### [Task statement]
Only the lines from the one containing "Given: Choose students" through the end of the listing below are to be reproduced, exactly as they stand.

### [Material to process]
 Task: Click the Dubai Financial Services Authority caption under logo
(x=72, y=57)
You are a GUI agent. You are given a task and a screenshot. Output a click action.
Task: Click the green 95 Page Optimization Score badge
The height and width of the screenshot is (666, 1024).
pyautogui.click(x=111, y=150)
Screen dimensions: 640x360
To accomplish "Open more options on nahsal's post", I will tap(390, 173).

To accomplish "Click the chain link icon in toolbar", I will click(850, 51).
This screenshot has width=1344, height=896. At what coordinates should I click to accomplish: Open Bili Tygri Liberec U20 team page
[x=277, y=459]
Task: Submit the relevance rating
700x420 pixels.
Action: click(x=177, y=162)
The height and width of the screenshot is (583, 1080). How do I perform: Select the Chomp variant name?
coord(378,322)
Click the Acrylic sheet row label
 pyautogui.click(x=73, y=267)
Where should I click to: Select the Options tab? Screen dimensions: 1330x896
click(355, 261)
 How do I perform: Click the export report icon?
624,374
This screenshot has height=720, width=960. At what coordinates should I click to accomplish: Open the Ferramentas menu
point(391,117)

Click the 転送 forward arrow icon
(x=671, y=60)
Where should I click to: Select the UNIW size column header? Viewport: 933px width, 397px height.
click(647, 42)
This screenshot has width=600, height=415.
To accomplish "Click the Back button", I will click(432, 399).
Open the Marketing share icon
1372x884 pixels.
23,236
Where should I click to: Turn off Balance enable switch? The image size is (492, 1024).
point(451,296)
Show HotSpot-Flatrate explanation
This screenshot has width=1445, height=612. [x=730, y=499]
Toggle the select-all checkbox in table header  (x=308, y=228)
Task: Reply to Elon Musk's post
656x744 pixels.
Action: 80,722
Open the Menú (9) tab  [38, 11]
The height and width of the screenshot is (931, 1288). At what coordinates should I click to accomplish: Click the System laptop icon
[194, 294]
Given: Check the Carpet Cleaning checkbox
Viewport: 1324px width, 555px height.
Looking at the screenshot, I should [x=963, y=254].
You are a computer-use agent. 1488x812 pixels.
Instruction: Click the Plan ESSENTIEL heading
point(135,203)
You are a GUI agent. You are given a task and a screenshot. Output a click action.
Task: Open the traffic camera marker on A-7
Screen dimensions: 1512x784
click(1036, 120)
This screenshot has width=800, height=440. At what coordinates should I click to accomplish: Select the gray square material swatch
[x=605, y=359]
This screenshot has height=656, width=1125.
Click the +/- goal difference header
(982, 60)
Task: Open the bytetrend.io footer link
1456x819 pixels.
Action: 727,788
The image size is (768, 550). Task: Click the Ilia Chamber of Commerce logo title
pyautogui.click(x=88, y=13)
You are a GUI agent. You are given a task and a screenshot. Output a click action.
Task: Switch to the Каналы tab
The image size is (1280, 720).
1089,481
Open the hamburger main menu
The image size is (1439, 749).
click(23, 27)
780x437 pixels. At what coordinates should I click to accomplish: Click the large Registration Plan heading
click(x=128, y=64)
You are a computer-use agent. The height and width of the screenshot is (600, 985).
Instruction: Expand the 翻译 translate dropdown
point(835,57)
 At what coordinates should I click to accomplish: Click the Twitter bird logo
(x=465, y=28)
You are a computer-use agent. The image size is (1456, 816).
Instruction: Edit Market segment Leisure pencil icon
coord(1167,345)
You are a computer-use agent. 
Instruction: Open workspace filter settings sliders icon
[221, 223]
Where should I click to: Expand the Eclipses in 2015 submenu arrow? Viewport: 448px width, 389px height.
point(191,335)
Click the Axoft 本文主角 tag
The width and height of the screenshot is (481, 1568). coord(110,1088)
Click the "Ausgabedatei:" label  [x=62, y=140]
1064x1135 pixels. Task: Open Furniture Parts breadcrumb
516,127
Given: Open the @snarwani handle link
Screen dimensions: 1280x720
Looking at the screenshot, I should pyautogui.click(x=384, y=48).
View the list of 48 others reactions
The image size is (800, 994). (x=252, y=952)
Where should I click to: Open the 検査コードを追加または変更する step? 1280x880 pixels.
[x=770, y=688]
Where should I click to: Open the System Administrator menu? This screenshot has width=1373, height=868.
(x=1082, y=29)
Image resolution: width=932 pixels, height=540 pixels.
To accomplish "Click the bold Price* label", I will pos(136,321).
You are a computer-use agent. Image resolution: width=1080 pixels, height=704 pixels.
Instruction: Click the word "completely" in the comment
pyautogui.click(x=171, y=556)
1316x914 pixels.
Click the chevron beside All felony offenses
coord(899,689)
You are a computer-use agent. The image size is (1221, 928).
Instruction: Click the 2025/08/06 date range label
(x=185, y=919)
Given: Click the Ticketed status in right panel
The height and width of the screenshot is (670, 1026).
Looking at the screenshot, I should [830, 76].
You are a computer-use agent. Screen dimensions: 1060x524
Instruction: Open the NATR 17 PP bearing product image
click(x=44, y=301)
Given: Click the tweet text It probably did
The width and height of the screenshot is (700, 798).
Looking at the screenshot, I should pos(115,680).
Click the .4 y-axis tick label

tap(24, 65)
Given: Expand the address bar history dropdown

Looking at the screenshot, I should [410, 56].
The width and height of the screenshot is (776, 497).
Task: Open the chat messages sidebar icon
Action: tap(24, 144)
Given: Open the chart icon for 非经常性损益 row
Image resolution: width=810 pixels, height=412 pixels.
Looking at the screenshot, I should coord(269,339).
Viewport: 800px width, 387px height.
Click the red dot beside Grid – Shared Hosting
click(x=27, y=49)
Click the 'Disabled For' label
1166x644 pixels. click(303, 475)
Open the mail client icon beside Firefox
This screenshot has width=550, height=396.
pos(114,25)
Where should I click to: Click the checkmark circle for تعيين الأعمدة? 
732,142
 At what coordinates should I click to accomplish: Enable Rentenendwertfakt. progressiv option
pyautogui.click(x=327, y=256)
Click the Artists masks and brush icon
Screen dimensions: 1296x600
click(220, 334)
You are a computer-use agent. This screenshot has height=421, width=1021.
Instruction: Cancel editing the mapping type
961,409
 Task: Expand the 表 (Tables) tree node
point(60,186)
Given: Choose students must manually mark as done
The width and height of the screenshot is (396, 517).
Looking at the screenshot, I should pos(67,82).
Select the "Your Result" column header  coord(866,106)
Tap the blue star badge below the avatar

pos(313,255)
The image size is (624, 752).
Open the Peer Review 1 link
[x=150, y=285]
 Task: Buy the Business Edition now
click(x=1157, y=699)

### [Reply]
Given: Choose students must manually mark as done
The width and height of the screenshot is (396, 517).
Looking at the screenshot, I should pos(67,82).
Select the "Your Result" column header  coord(866,106)
Tap the blue star badge below the avatar

pos(313,255)
The image size is (624, 752).
Open the Peer Review 1 link
[x=150, y=285]
 Task: Buy the Business Edition now
click(x=1157, y=699)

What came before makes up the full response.